(Lines of data)
● ● ● ● ● ● ●

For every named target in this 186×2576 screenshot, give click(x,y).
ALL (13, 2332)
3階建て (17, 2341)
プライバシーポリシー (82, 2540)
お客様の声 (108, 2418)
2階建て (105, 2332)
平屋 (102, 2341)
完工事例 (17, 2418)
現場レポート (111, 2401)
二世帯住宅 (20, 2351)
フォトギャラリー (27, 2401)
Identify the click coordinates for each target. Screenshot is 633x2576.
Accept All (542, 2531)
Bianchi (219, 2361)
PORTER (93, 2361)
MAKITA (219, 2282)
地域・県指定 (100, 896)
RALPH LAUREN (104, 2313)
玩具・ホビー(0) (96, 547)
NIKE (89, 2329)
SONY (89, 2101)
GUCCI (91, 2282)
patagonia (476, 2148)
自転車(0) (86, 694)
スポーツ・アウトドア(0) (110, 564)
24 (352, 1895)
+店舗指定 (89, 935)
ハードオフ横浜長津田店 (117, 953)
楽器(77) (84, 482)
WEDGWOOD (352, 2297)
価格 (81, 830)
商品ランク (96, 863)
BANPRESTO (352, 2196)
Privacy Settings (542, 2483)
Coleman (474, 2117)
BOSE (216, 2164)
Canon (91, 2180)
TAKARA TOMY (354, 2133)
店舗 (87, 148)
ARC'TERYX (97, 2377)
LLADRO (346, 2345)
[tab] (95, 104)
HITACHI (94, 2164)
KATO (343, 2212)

● ● ● ● ● ● ●

* _Work to complete_: Please format the lines above as a Markdown table with the columns "No." and "Line", numbering each row and leaving out any blank lines.

* _Correct response_:
| No. | Line |
|---|---|
| 1 | For every named target in this 186×2576 screenshot, give click(x,y). |
| 2 | ALL (13, 2332) |
| 3 | 3階建て (17, 2341) |
| 4 | プライバシーポリシー (82, 2540) |
| 5 | お客様の声 (108, 2418) |
| 6 | 2階建て (105, 2332) |
| 7 | 平屋 (102, 2341) |
| 8 | 完工事例 (17, 2418) |
| 9 | 現場レポート (111, 2401) |
| 10 | 二世帯住宅 (20, 2351) |
| 11 | フォトギャラリー (27, 2401) |
| 12 | Identify the click coordinates for each target. Screenshot is 633x2576. |
| 13 | Accept All (542, 2531) |
| 14 | Bianchi (219, 2361) |
| 15 | PORTER (93, 2361) |
| 16 | MAKITA (219, 2282) |
| 17 | 地域・県指定 (100, 896) |
| 18 | RALPH LAUREN (104, 2313) |
| 19 | 玩具・ホビー(0) (96, 547) |
| 20 | NIKE (89, 2329) |
| 21 | SONY (89, 2101) |
| 22 | GUCCI (91, 2282) |
| 23 | patagonia (476, 2148) |
| 24 | 自転車(0) (86, 694) |
| 25 | スポーツ・アウトドア(0) (110, 564) |
| 26 | 24 (352, 1895) |
| 27 | +店舗指定 (89, 935) |
| 28 | ハードオフ横浜長津田店 (117, 953) |
| 29 | 楽器(77) (84, 482) |
| 30 | WEDGWOOD (352, 2297) |
| 31 | 価格 (81, 830) |
| 32 | 商品ランク (96, 863) |
| 33 | BANPRESTO (352, 2196) |
| 34 | Privacy Settings (542, 2483) |
| 35 | Coleman (474, 2117) |
| 36 | BOSE (216, 2164) |
| 37 | Canon (91, 2180) |
| 38 | TAKARA TOMY (354, 2133) |
| 39 | 店舗 (87, 148) |
| 40 | ARC'TERYX (97, 2377) |
| 41 | LLADRO (346, 2345) |
| 42 | [tab] (95, 104) |
| 43 | HITACHI (94, 2164) |
| 44 | KATO (343, 2212) |